Me dirijo a la puerta trasera del club. No tengo permitido venir a sitios como este, donde solo hay maleantes, delincuentes, apostadores, asesinos, peleadores y muchas otras cosas, y aun así estoy aquí; al menos dos veces al mes vengo por la noche.
El tipo encargado de la administración de ese lugar, con el que hablé hace momentos, ya está esperándome fuera de su auto. Llego al estacionamiento y me detengo enfrente de él.
—Vamos, en marcha —le digo al grandullón.
—¿Segura que quieres hacer esto? —pregunta de nuevo. Me ha preguntado eso como más de veinte veces.
—Cuando yo digo algo, nunca me retracto —le recuerdo, y me dirijo a la puerta del vehículo para abrirla e ingresar.
Me sumerjo en la adrenalina, el miedo y la emoción que burbujean bajo mi piel, recordándome que estoy viva, que cada decisión me empuja más cerca del borde. Pero no hay tiempo para detenerse ahora, tampoco es que quiera hacerlo.
—Sí que tienes agallas, niña —dice el hombre cuando se acomoda en su asiento—. Espero seguir con vida después de esto.
—Deja de lloriquear y arranca, que la noche no es eterna.
De nuevo niega mientras se ríe, pero ya no se queja y hace lo que le digo.
El coche se pone en marcha con un rugido del motor, la ciudad de Londres deslizándose por las ventanas como una sombra constante. Siento una punzada en el estómago, una mezcla de anticipación y temor, pero me niego a dejar que me paralice. Cada vez que lo hago, recuerdo por qué estoy aquí: justicia, venganza, poder… quizás un poco de todas esas cosas.
—¿Cuál es el plan? —pregunta él, rompiendo el silencio.
—Ya te dije, entramos, tomamos el dinero y salimos. Sin complicaciones —respondo, firme.
—Suena tan fácil como lo dices; sin embargo, no será de ese modo, diablilla. Seguro ese sitio debes estar lleno de guardias.
—Nos ocuparemos de ellos y ya está. —Mi tono es seco, final. No hay lugar para la duda.

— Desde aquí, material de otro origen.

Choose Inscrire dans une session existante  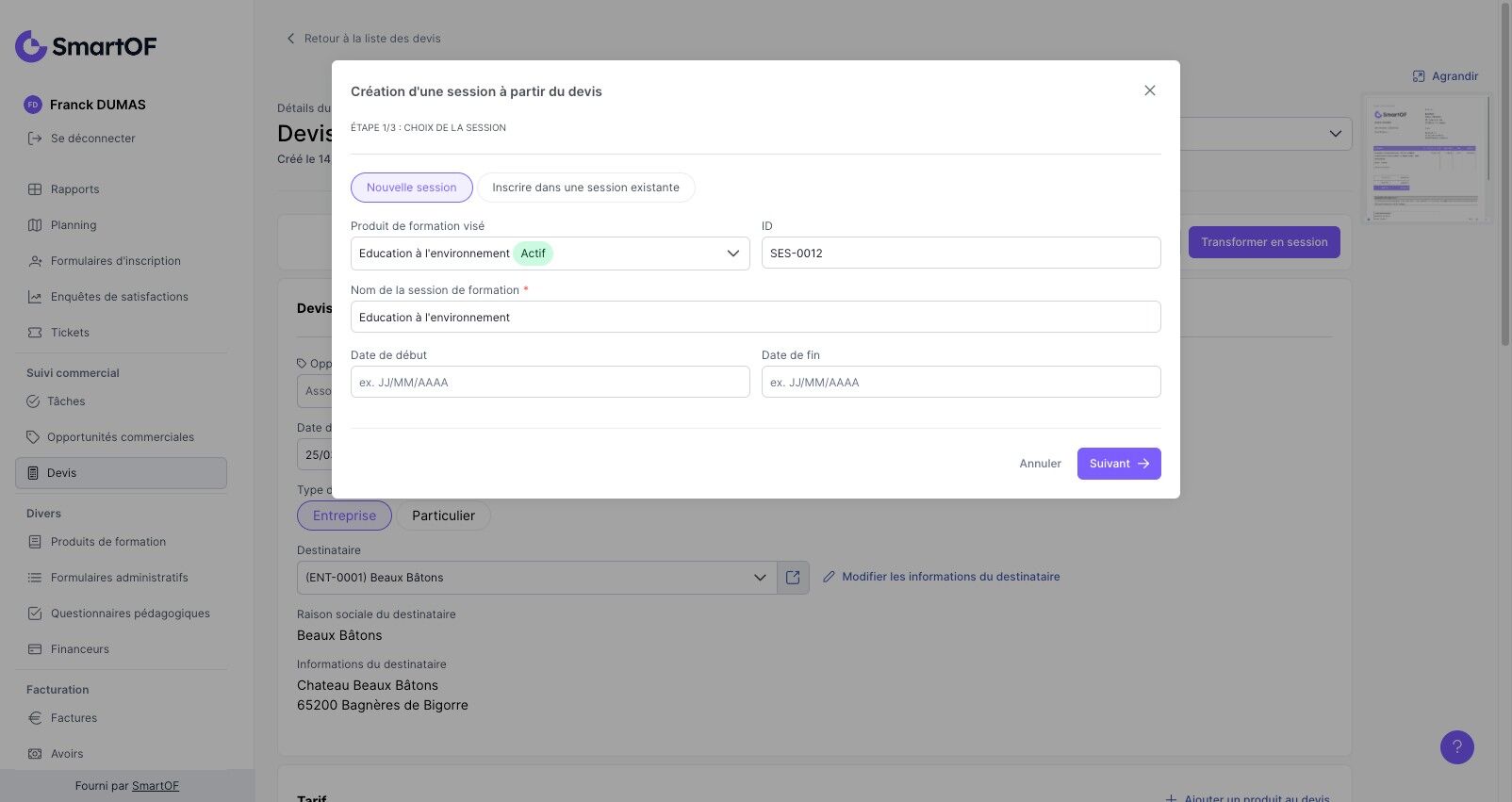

El edificio frente a nosotros es discreto, casi invisible entre las sombras. Pero sé que detrás de esas paredes se oculta el dinero, el poder. Y esta noche, ese poder cambiará de manos, sera mío.
—Aquí estamos —dice él, deteniendo el coche. —Espero tengamos suerte y salgamos libres de esta.
—La suerte es para los débiles —respondo, abriendo la puerta y saliendo antes de que pueda replicar.